Artificial Intelligence, BioPharma

Marriage of Artificial Intelligence & Biology Spawns RNA-Targeting Startup Atomic AI

Atomic AI combines artificial intelligence analysis with wet lab experiments to discover small molecules capable of drugging RNA. The startup, based on technology initially developed at Stanford, is backed by a $35 million Series A round of financing.

mRNA

The expanse of disease-causing proteins is fertile hunting ground for drug research. Many biotech startups are trying to find small molecules capable of binding to these targets. That’s great when it works, but many protein targets remain elusive, said Raphael Townsend, founder and CEO Atomic AI. Rather than pursue disease-causing proteins, Townsend’s startup aims for a different target: the RNA that carry instructions for making these proteins. Atomic AI uses artificial intelligence to find ways to drug RNA and it’s now out of stealth backed by $35 million.

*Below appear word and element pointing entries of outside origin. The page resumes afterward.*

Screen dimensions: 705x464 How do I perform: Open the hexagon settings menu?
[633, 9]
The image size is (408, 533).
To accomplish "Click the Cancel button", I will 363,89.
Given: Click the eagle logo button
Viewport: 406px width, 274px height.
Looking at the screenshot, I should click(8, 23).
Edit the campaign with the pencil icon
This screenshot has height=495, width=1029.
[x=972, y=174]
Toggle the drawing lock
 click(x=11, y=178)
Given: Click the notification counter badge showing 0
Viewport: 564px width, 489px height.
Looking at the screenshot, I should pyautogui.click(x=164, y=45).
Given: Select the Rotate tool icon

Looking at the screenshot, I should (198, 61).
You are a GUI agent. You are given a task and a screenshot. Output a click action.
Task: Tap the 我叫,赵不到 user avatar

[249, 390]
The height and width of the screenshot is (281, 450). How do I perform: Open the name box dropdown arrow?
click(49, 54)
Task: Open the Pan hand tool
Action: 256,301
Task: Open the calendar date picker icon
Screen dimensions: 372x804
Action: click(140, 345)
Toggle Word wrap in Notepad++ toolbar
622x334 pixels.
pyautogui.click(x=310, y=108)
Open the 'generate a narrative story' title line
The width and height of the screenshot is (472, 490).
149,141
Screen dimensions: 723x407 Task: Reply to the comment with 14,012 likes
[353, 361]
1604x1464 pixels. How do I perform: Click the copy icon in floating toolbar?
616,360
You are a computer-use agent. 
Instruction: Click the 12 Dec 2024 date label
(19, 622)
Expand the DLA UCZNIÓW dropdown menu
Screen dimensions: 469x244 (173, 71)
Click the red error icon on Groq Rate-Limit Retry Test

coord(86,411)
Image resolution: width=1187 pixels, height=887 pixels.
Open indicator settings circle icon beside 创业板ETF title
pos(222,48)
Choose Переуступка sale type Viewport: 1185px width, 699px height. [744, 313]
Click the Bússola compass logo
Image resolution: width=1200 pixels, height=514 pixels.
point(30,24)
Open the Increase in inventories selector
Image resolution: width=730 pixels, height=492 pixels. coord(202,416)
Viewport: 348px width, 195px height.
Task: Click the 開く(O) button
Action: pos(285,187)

“By targeting the RNA instead, you’re giving yourself new ways of targeting these untreatable diseases,” Townsend said.

The Series A round of financing announced Wednesday was led by Playground Global.

In order to drug RNA, scientists need to first get a better understanding of it. Proteins are relatively well understood, with hundreds of thousands of known protein structures, Townsend said. By comparison, the human transcriptome, the complete set of all RNA, is poorly understood. The hundreds of known RNA structures are less well mapped out compared to proteins, Townsend said. That’s key because there’s growing recognition that RNA plays a major role in disease on its own, he added.

Proteins fold and change shape, which can make them difficult to hit with a small molecule. But RNA is significantly more flexible making it more of a moving target, Townsend said. The technology of San Francisco-based Atomic AI maps out the transcriptome with an approach that combines wet lab experiments with computational analysis. Data generated by the wet lab are used to train the AI to discover novel targets on the three-dimensional structure of RNA, Townsend said. The AI makes predictions that inform additional wet lab experiments. Those results feed additional AI analysis, continuing a virtuous cycle.

Atomic AI’s technology is based on research stemming from Townsend’s PhD work at Stanford University. That research was published in the journal Science in 2021, the same year Atomic AI formed. Since then, the company has made advances with its algorithms and its wet lab, Townsend said. The technology, now called Platform for AI-driven RNA Structure Exploration (PARSE) has also improved in speed and accuracy.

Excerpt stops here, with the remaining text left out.